The critics obviously had a point. After all, the attorney general and her colleagues didn’t say they were focused on perceived “anti-religion bias” within the government; they focused only on perceived “anti-Christian bias” within the government. The Trump’s task force clearly had a faith-specific focus.
Among those joining Bondi for the inaugural meeting of the group was Defense Secretary Pete Hegseth, who, it turns out, held a related event one month later. The New York Times reported:
Defense Secretary Pete Hegseth led a Christian prayer service in the Pentagon’s auditorium on Wednesday morning, during working hours, in which President Trump was praised as a divinely appointed leader. The event, billed as the “Secretary of Defense Christian Prayer & Worship Service,” was standing room only and ran for about 30 minutes, with Brooks Potteiger, the pastor of Mr. Hegseth’s church in Tennessee, as the main speaker.
This was not a one-time gathering: The Times report added that the beleaguered Pentagon chief said that he wants these prayer services to become monthly events.
Hegseth and his allies will likely argue that his “Christian Prayer & Worship Service” shouldn’t be seen as controversial because he’s an American citizen with the same First Amendment rights as everyone else. If you and I can host and/or attend prayer services, why can’t he?
The answer is simple: Context matters. If Hegseth led a Christian prayer service on his own time in a house of worship, that would be no one’s business but his own. The Pentagon, however, doesn’t belong to Hegseth — it belongs to all of us. When he, as a public official, commandeers it for a faith-specific event, it’s easy to make the case that this was an inappropriate use of government resources.
Similarly, Hegseth and his allies are likely to argue that attendance was voluntary, so no one was coerced into attending the event. But the details matter on this front, too: The Times’ report added that the Cabinet secretary “encouraged the uniformed military personnel and civilian employees there to tell their co-workers about it.”
The message hardly seemed subtle: Pentagon officials were notified that their boss was poised to lead a midday Christian prayer service — on the premises — and department personnel were invited.
Imagine being a Jewish service member, for example, hoping to stay on the secretary’s good side, and perhaps even looking for an upcoming promotion, and the pressure that person felt when told about Hegseth’s “invitation.”
As for Potteiger, the pastor of Hegseth’s church in Tennessee, the Times quoted the reverend’s Trump-specific comments at the Pentagon.
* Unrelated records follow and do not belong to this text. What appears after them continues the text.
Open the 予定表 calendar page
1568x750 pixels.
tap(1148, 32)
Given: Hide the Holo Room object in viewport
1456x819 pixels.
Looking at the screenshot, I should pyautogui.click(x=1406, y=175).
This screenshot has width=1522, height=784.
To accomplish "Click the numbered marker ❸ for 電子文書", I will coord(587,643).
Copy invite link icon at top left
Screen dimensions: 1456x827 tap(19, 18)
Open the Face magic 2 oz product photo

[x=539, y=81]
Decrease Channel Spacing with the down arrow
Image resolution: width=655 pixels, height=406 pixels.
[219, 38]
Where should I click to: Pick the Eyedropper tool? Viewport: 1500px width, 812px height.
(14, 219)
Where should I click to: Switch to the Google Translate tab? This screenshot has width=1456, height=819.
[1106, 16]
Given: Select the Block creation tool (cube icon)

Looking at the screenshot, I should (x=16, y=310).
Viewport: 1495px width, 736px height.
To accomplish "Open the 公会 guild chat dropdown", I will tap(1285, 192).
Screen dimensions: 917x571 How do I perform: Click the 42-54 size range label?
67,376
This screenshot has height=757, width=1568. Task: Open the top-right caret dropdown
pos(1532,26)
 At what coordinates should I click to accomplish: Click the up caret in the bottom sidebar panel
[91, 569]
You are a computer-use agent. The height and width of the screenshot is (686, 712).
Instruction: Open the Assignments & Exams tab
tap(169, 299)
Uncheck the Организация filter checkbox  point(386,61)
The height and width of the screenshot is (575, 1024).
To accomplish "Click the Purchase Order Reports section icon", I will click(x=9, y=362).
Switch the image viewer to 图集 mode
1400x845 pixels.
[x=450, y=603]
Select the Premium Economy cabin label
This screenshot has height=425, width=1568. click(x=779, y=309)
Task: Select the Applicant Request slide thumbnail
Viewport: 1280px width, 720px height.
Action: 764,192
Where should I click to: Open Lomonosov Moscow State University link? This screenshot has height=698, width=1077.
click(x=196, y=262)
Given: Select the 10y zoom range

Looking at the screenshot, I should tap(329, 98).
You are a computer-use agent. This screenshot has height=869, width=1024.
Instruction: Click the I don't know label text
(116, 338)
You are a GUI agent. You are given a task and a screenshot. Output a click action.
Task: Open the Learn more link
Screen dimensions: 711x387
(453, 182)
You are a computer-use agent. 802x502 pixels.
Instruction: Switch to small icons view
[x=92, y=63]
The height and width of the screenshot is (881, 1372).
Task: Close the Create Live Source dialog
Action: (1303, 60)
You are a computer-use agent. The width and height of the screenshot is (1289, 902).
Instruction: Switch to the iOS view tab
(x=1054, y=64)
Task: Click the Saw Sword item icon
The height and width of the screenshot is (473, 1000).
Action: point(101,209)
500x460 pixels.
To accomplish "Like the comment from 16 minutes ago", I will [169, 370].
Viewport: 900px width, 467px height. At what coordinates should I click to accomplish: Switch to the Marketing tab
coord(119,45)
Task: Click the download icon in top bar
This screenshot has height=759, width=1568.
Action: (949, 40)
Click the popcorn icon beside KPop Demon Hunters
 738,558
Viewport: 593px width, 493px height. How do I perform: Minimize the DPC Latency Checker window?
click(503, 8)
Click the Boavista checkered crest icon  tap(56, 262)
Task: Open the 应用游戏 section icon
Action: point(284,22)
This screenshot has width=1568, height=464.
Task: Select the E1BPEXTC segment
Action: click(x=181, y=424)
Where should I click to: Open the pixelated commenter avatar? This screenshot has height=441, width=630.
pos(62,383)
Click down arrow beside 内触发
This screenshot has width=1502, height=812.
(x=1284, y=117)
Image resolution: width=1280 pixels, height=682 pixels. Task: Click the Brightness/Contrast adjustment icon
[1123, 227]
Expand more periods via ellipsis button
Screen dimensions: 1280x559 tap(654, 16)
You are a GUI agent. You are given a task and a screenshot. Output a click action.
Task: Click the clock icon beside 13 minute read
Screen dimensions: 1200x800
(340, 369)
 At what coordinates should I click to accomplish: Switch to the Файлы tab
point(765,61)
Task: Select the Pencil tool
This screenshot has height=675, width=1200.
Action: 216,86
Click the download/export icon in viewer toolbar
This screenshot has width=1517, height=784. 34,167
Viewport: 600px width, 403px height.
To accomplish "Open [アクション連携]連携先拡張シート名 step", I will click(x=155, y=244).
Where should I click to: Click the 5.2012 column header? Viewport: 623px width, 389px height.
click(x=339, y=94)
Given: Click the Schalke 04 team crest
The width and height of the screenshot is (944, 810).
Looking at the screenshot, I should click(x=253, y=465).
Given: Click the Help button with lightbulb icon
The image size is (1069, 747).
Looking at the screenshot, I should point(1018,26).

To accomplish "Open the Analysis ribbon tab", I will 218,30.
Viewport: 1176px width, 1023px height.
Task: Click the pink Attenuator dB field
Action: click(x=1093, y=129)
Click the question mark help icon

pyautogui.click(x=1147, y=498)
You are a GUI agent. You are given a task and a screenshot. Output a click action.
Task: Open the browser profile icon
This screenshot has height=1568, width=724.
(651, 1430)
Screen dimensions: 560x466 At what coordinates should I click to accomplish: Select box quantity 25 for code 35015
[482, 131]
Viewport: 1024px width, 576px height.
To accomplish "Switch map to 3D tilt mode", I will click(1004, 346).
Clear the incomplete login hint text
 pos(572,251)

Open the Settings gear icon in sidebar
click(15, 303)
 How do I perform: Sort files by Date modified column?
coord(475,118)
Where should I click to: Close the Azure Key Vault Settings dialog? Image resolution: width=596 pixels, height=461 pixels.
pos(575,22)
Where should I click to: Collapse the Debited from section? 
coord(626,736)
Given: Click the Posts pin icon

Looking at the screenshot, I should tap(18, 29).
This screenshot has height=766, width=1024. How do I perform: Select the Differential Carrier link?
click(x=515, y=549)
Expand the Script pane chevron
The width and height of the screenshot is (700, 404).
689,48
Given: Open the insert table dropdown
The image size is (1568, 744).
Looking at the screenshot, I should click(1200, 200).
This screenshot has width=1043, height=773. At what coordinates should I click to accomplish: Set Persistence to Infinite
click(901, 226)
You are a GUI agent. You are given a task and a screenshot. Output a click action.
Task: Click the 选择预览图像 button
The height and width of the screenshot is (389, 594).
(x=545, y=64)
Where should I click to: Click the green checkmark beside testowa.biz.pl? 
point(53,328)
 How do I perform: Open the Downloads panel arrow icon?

In his sermon, the pastor said, “We pray for our leaders who you have sovereignly appointed — for President Trump, thank you for the way that you have used him to bring stability and moral clarity to our land. And we pray that you would continue to protect him, bless him, give him great wisdom. … We pray that you would surround him with faithful counselors who fear your name and love your precepts.”
For those concerned about the administration and the emergence of Christian nationalism, this was a step in an unsettling direction.